I got some tickets for the derby game easily so made my way to Kimberworth for a proper Yorkshire tea before we left Meadowhall by train. Thankfully, not a carrier bag in sight as we boarded, although I'd seen plenty of Blades travelling down from Conisbrough onwards. It was surprisingly quiet at both Meadowhall and Sheffield stations and there didn't seem to be that many fans walking down to the ground. I have to admit to checking the time to make sure my mobile wasn't an hour slow, but the sound of a police chopper was surprisingly comforting in that, yes, there was a game on.

Our pre-match ritual is to get a few programmes on Shoreham Street and then nip into a local shop to get The Flashing Blade and a few bottles of pop. We didn't have a look at the badges, happy enough with our "Keep Sheffield Tidy" masterpieces but had a look in the superstore where I normally add to my growing book collection.

There didn't seem to be much of a crowd outside, but then again, with these larger grounds, there isn't a requirement to rush down to get in. If you go to a Premiership ground, you can sometimes be forgiven for thinking you've turned up at a reserve fixture, so deserted does it seem about 15 minutes before kick off. In this respect, the Taylor Report is seen to be what it set out to be. A safe environment for supporters. To think I used to get in the Ponny for half-past two to get my standing space all those years ago.

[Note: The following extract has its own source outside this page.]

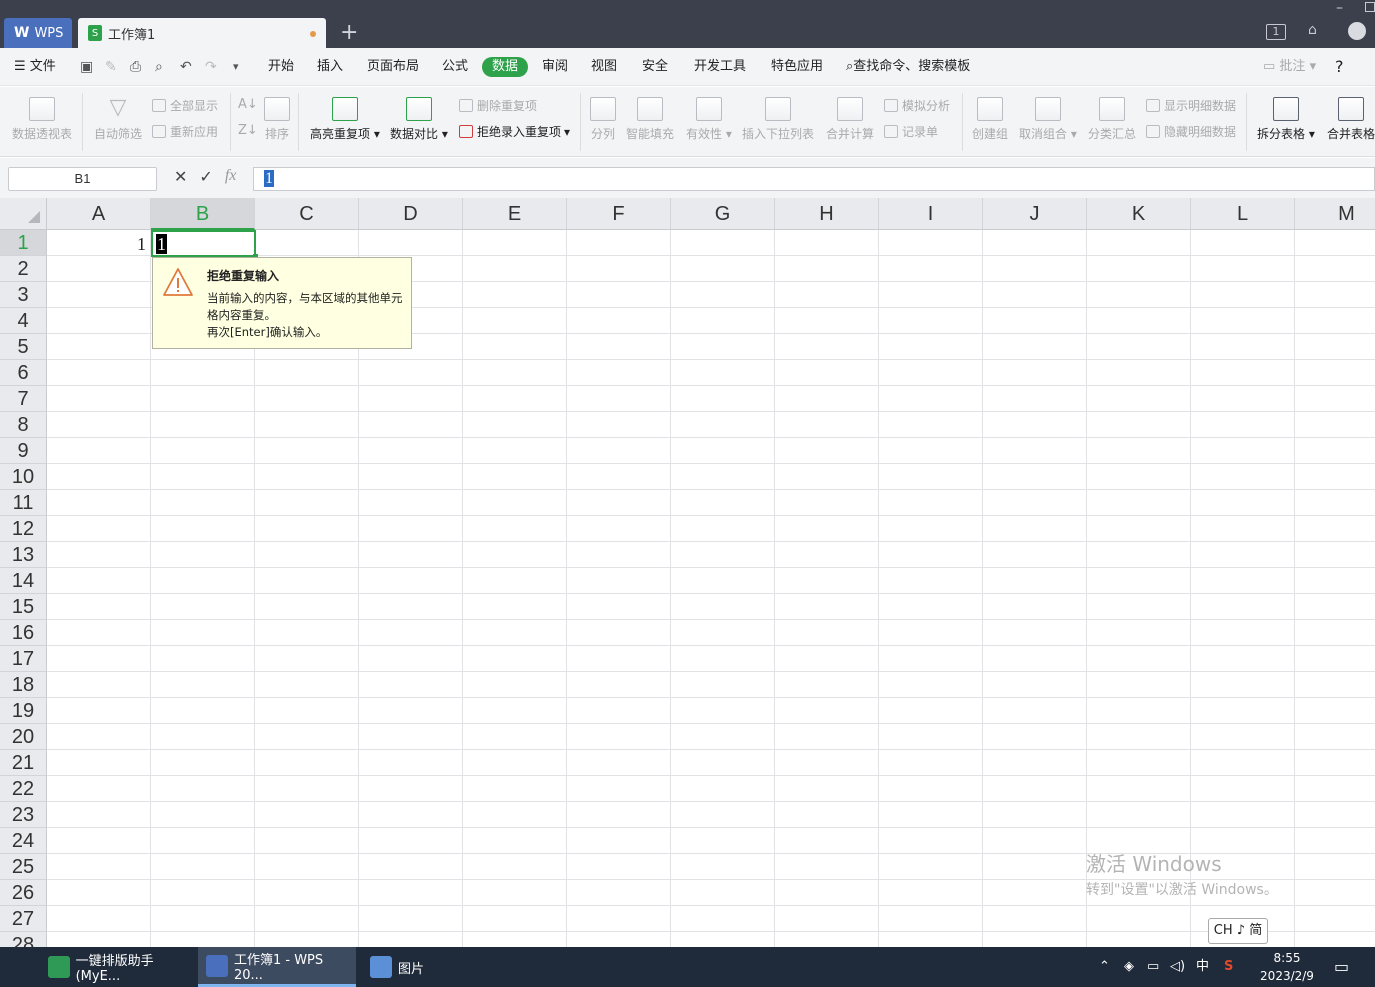 The width and height of the screenshot is (1375, 987). What do you see at coordinates (24, 425) in the screenshot?
I see `row-header-8: 8` at bounding box center [24, 425].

I'd got our tickets for the Valad stand and close to the Kop, which turned out to be the best place to soak up the atmosphere. I've liked the Valad for reasons explained elsewhere and unlike the 1980s, no-one seems to wonder why an unfamiliar face is in the stand. That’s progress. The MC did his usual cracking job and it was superb that the disabled fan that travelled to every home game from Ireland was introduced to the crowd and it was a credit to them that he was given a standing ovation. This fan apparently travelled two hours to Dublin Airport before flying to Manchester. A tribute to his support by a family member was read out to the crowd. Again, a tremendous gesture by the home club.

That is support. It made me feel a bit "less than" for declining to go and see the Mariners at Torquay the following day.